Dos Comentários de Santo Ambrósio, bispo, sobre os salmos
(Salmo 1, 4.7-8: CSEL 64,4-7) (Sec. IV)
Ainda que toda a Escritura divina respire a graça de Deus, é-nos particularmente agradável o Livro dos Salmos. Lembremos como procedeu o próprio Moisés: para descrever as obras grandiosas dos antepassados recorreu à prosa; mas para exprimir a sua admiração pela memorável travessia do Mar Vermelho com todo o povo de Israel, vendo submergido o rei Faraó com todo o seu exército, e consciente de que tinha realizado uma acção superior às suas forças, sentiu-se profundamente inspirado e cantou ao Senhor um hino triunfal. Também Maria, a profetisa, tomando o tamboril, exortava as outras mulheres dizendo: Cantemos ao Senhor, porque fez brilhar a sua glória; Ele precipitou no mar o cavalo e o cavaleiro.
A história ensina, a lei instrui, a profecia anuncia, a advertência corrige, a moralidade persuade; mas o Livro dos Salmos, como síntese de tudo isto, é medicina geral da salvação humana. Quem os lê encontra sempre um remédio especial para curar as suas feridas. Quem quiser lutar, veja o que se diz nos salmos e contemplará neles como que um ginásio comum das almas e estádio das virtudes, onde se encontra todo o género de exercícios, e escolha para si o que lhe parece mais apto para alcançar a coroa da vitória.
Se alguém quiser recordar e imitar os feitos grandiosos dos antepassados, encontrará toda a história dos nossos pais resumida num só salmo, cuja leitura lhe oferece um verdadeiro tesouro para a memória. Se alguém quer compreender a força do amor à lei, que está toda contida no vínculo da caridade (pois quem ama o próximo cumpre a lei), leia e admire os grandes sentimentos de amor com que um só homem se expõe a graves perigos para afastar a ignomínia de todo o povo, e nesta prova triunfal da virtude reconhecerá a glória incomparável da caridade.
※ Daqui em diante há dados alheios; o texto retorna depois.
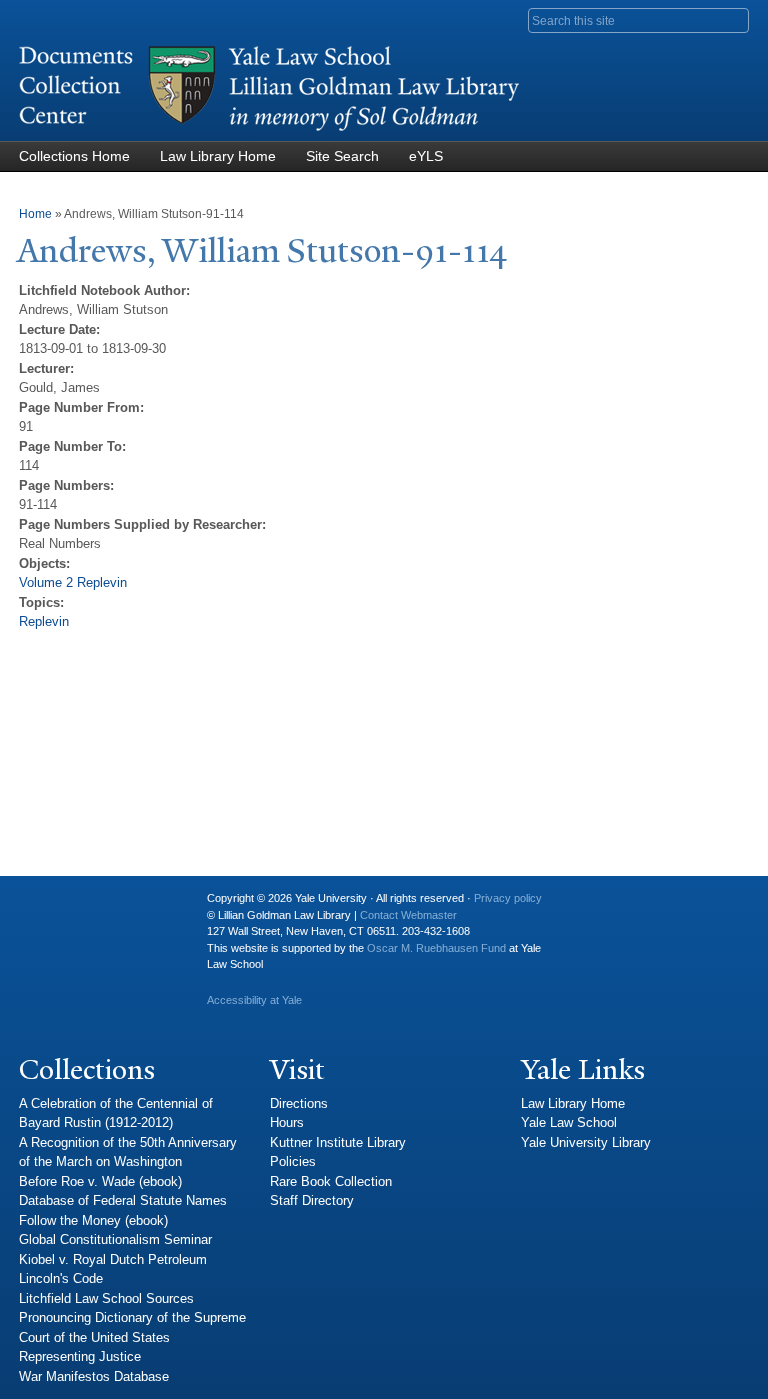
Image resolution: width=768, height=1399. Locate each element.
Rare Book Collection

E da sua dimensão profética, quanto se poderia dizer! O que outros anunciaram por meio de enigmas, parece que só ao Salmista foi prometido clara e abertamente: que o Senhor Jesus havia de nascer da sua descendência, como lhe disse o Senhor: Colocarei no teu trono um descendente da tua família. Nos salmos não só se anuncia que Jesus nasce para nós, mas também que aceita a paixão redentora do seu corpo, morre e é sepultado, ressuscita, sobe ao Céu e senta-Se à direita do Pai. O que nenhum homem ousaria dizer, só o Salmista o anunciou e depois o pregou o próprio Senhor no Evangelho.